Robbie made his in–ring debut the following week, defeating Amazing Red, and afterwards called out X Division Champion Jay Lethal. The following week Robbie defeated Lethal in a non–title street fight, after interference from Cookie, to earn the right to challenge for the X Division Championship. On November 7 at Turning Point, Robbie defeated Lethal, with help from Cookie, to win the X Division Championship for the first time. The following month at Final Resolution Robbie retained the title in a rematch via disqualification, when Lethal was caught using Cookie's hairspray on him. During the match Cookie was suspended above the ring in a shark cage. On December 7 at the tapings of the December 16 edition of Impact!, Robbie E lost the X Division Championship back to Lethal.
= = = = =
• WRITTEN TASK 1: Edit the records from the line holding "You are a computer-use agent." through the line holding "Instruction: Open プロジェクト一覧 in sidebar", both included, so that "sidebar" becomes "side menu" and nothing else changes. Return only those lines.

• DATA SECTION:
= = = = =
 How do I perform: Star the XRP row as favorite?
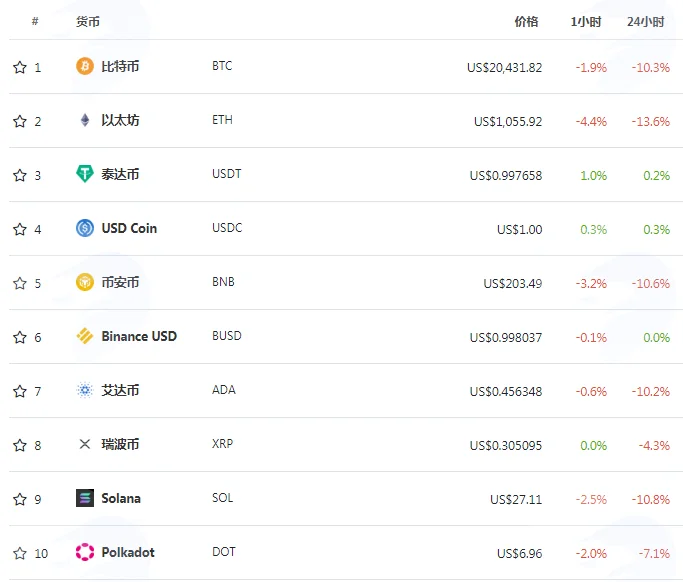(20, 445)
= = = = =
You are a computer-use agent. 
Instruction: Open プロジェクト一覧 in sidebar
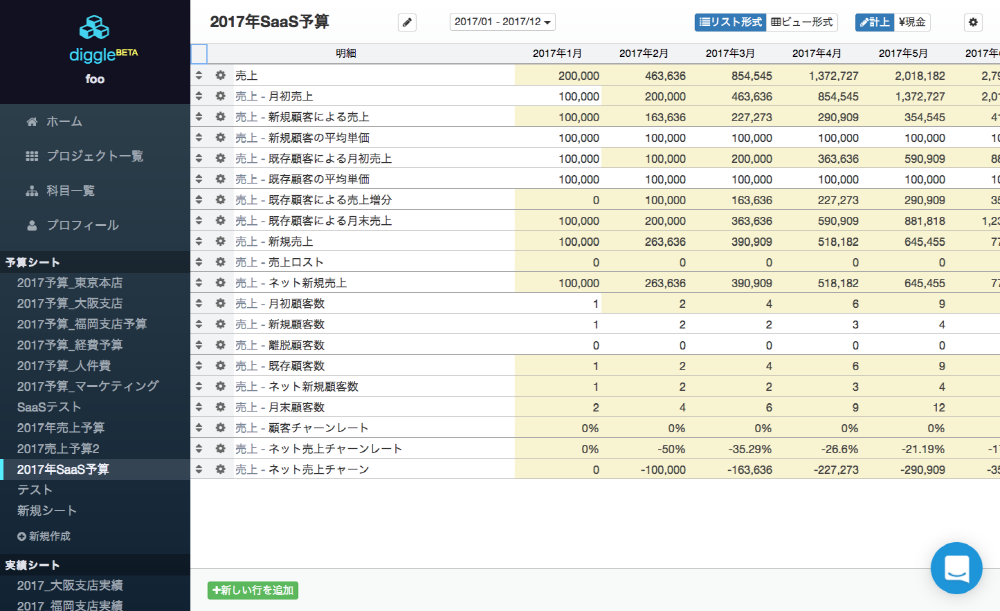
= = = = =
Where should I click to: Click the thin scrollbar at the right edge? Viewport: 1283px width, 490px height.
= = = = =
• WRITTEN TASK 2:
Answer these from the wrestling excerpt:
(a) Whom did Robbie defeat in his in-ring debut?
(b) On what date did Robbie win the X Division Championship at Turning Point?
(c) Where was Cookie during the Final Resolution match?

• WORKED SOLUTION 1:
You are a computer-use agent. 
Instruction: Open プロジェクト一覧 in side menu

• WORKED SOLUTION 2:
(a) Amazing Red
(b) November 7
(c) Suspended above the ring in a shark cage